▶ WORK REQUEST
Copy word for word the part of the items below that opens with the line containing "pixels, height=600 pixels." and closes with the line containing "This screenshot has height=640, width=1188.", including both of those lines.

▶ Stored data
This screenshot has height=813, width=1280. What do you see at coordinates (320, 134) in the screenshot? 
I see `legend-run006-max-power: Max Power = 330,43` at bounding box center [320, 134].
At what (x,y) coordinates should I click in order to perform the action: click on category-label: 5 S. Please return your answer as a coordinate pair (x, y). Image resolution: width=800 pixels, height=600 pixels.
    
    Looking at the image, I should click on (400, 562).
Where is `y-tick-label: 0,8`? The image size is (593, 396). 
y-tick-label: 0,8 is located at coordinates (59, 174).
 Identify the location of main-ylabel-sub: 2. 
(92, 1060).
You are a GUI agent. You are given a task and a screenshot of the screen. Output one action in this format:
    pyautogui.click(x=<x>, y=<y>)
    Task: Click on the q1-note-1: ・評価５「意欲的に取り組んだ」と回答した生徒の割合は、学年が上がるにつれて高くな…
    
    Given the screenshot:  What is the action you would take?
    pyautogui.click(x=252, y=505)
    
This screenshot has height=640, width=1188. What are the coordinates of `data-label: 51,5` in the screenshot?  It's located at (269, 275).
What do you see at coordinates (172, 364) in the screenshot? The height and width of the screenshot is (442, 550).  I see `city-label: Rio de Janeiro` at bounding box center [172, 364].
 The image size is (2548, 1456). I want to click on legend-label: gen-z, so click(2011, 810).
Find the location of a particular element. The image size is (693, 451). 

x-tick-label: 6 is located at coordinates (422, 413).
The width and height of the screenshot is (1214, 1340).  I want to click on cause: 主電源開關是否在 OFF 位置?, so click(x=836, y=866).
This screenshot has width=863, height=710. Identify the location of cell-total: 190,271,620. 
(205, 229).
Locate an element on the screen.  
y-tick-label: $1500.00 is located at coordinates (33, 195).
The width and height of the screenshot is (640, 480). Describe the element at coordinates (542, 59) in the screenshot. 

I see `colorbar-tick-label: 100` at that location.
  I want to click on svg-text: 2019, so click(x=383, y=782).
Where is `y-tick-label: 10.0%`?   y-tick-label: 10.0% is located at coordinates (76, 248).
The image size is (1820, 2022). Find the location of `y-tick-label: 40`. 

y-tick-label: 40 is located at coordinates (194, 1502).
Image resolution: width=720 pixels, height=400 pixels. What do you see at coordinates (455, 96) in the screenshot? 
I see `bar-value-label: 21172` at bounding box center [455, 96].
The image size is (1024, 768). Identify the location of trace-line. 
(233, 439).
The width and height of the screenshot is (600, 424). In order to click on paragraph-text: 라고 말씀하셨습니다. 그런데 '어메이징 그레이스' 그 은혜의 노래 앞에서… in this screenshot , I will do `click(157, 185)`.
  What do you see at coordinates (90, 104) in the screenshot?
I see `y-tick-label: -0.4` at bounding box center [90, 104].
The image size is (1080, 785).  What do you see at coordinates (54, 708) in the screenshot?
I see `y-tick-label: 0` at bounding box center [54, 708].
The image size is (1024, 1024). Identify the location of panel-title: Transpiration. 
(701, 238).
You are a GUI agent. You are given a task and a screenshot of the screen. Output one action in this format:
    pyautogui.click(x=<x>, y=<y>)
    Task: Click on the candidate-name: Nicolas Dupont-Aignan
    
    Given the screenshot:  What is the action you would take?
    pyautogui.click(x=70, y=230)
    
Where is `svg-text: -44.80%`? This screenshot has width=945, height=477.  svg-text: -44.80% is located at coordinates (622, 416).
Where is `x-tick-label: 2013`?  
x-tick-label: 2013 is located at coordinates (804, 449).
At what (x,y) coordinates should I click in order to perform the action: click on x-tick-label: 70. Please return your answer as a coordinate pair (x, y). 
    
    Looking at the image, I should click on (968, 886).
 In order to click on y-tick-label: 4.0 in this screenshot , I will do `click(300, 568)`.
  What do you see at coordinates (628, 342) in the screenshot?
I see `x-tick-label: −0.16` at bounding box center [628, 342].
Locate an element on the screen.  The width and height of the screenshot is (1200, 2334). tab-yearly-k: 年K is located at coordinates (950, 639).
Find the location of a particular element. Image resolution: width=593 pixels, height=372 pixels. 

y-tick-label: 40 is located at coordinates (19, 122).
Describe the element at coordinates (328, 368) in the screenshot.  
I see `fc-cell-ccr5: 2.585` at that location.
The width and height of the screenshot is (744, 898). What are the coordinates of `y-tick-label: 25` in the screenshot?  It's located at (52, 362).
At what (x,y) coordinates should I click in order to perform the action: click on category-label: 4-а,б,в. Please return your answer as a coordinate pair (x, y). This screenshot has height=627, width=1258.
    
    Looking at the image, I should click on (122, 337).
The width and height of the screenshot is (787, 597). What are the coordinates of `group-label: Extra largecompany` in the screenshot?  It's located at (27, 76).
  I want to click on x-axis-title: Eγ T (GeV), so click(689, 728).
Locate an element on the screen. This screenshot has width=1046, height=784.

▶ WRITTEN RESPONSE
At what (x,y) coordinates should I click in order to perform the action: click on category-label: 5 S. Please return your answer as a coordinate pair (x, y). Image resolution: width=800 pixels, height=600 pixels.
    
    Looking at the image, I should click on (400, 562).
Where is `y-tick-label: 0,8`? The image size is (593, 396). 
y-tick-label: 0,8 is located at coordinates (59, 174).
 Identify the location of main-ylabel-sub: 2. 
(92, 1060).
You are a GUI agent. You are given a task and a screenshot of the screen. Output one action in this format:
    pyautogui.click(x=<x>, y=<y>)
    Task: Click on the q1-note-1: ・評価５「意欲的に取り組んだ」と回答した生徒の割合は、学年が上がるにつれて高くな…
    
    Given the screenshot:  What is the action you would take?
    pyautogui.click(x=252, y=505)
    
This screenshot has height=640, width=1188. What are the coordinates of `data-label: 51,5` in the screenshot?  It's located at (269, 275).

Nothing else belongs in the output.